* **Dataset records**
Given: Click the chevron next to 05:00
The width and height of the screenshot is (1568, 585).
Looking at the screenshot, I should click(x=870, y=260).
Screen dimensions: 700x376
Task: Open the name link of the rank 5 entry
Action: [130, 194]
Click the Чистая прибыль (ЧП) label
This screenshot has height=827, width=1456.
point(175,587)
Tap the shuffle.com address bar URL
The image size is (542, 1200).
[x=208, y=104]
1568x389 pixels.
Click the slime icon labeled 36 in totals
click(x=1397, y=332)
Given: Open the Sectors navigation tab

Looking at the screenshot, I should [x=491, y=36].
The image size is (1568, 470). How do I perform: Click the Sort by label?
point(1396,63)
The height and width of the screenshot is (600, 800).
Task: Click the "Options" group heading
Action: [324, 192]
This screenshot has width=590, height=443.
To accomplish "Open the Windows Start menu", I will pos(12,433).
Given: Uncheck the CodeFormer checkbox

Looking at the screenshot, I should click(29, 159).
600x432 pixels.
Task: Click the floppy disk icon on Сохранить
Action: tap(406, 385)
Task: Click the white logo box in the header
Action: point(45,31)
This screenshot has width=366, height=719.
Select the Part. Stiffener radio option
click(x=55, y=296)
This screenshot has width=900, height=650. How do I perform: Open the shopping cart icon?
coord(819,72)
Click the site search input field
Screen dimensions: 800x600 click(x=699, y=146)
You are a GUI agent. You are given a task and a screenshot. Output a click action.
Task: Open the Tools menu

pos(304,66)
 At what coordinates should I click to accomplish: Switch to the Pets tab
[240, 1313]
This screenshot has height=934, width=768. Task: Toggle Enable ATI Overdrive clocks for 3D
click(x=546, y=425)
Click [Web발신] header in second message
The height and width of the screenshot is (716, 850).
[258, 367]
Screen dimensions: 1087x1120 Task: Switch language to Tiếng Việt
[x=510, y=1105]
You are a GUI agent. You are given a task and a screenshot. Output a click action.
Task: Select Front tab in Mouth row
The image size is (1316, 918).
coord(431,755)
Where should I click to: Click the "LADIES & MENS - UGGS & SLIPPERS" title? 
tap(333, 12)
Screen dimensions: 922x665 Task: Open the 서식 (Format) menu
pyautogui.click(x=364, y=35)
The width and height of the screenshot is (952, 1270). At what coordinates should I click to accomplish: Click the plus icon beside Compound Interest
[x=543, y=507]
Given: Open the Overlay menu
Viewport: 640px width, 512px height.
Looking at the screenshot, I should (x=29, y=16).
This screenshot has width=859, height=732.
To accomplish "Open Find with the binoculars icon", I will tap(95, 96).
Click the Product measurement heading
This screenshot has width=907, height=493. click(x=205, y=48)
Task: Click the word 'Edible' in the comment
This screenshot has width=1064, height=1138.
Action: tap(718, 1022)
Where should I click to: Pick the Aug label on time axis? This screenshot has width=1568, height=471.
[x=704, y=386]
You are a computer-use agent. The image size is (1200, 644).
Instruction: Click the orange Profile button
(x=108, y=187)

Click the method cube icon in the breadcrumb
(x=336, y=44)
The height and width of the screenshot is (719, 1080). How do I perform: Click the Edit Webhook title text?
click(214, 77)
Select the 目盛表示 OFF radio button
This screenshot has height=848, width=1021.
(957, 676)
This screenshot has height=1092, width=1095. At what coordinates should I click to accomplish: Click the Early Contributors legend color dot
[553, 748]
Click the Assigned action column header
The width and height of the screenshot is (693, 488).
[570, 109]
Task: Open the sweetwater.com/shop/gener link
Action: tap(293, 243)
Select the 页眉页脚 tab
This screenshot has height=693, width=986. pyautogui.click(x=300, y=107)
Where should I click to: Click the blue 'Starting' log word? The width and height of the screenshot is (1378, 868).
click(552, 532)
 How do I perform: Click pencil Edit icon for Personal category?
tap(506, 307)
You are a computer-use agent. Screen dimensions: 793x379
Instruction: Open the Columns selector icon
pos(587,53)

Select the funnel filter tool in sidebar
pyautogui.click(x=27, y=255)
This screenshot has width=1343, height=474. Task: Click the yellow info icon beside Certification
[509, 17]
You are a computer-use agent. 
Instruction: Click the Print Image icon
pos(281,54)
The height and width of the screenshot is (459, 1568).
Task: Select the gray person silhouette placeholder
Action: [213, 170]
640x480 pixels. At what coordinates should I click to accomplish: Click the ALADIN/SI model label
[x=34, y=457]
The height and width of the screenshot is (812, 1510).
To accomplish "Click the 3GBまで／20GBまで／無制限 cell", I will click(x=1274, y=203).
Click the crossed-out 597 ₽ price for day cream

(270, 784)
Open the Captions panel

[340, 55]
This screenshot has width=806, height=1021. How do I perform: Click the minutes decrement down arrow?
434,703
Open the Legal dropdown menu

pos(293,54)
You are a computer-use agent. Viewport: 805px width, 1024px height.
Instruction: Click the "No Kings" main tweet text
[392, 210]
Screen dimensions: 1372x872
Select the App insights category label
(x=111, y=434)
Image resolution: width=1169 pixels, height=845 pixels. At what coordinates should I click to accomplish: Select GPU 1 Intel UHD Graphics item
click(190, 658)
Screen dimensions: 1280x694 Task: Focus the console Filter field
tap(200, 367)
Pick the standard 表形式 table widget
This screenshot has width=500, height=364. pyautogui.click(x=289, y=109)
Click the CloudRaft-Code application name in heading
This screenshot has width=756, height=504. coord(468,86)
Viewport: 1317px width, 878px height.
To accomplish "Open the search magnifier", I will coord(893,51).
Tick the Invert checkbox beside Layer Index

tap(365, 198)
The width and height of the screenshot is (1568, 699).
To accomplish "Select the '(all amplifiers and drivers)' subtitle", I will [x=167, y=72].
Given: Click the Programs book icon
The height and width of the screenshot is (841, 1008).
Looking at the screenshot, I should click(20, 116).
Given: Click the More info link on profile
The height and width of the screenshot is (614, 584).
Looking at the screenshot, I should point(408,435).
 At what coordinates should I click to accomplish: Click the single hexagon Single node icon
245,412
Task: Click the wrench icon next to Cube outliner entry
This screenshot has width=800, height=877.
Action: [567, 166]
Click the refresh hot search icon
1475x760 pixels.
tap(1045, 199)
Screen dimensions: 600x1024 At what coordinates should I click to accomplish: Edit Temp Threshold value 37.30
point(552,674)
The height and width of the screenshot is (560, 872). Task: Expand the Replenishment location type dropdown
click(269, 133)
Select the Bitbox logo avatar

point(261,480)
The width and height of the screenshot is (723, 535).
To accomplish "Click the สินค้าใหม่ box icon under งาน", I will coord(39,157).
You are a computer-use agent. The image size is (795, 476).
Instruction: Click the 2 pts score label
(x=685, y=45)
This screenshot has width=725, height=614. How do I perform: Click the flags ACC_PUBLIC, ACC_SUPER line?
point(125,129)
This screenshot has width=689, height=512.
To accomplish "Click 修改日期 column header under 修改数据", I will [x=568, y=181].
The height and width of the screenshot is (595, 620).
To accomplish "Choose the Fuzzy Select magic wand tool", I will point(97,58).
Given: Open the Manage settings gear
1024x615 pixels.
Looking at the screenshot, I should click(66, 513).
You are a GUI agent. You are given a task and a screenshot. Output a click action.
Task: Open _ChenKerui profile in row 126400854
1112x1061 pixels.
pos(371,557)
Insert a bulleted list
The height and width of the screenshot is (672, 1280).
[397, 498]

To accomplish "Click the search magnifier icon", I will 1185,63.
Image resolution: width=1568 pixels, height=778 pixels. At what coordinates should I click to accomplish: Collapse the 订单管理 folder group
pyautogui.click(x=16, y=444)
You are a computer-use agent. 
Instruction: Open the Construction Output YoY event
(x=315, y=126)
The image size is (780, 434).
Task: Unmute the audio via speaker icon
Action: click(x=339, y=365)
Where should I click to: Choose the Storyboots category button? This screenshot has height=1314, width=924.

* **Assigned task**
Beginning with the line that holds "This screenshot has width=689, height=512.", restate word for word every line down to the end of the data, and only those lines.

* **Answer**
This screenshot has width=689, height=512.
To accomplish "Click 修改日期 column header under 修改数据", I will [x=568, y=181].
The height and width of the screenshot is (595, 620).
To accomplish "Choose the Fuzzy Select magic wand tool", I will point(97,58).
Given: Open the Manage settings gear
1024x615 pixels.
Looking at the screenshot, I should click(66, 513).
You are a GUI agent. You are given a task and a screenshot. Output a click action.
Task: Open _ChenKerui profile in row 126400854
1112x1061 pixels.
pos(371,557)
Insert a bulleted list
The height and width of the screenshot is (672, 1280).
[397, 498]

To accomplish "Click the search magnifier icon", I will 1185,63.
Image resolution: width=1568 pixels, height=778 pixels. At what coordinates should I click to accomplish: Collapse the 订单管理 folder group
pyautogui.click(x=16, y=444)
You are a computer-use agent. 
Instruction: Open the Construction Output YoY event
(x=315, y=126)
The image size is (780, 434).
Task: Unmute the audio via speaker icon
Action: click(x=339, y=365)
Where should I click to: Choose the Storyboots category button? This screenshot has height=1314, width=924.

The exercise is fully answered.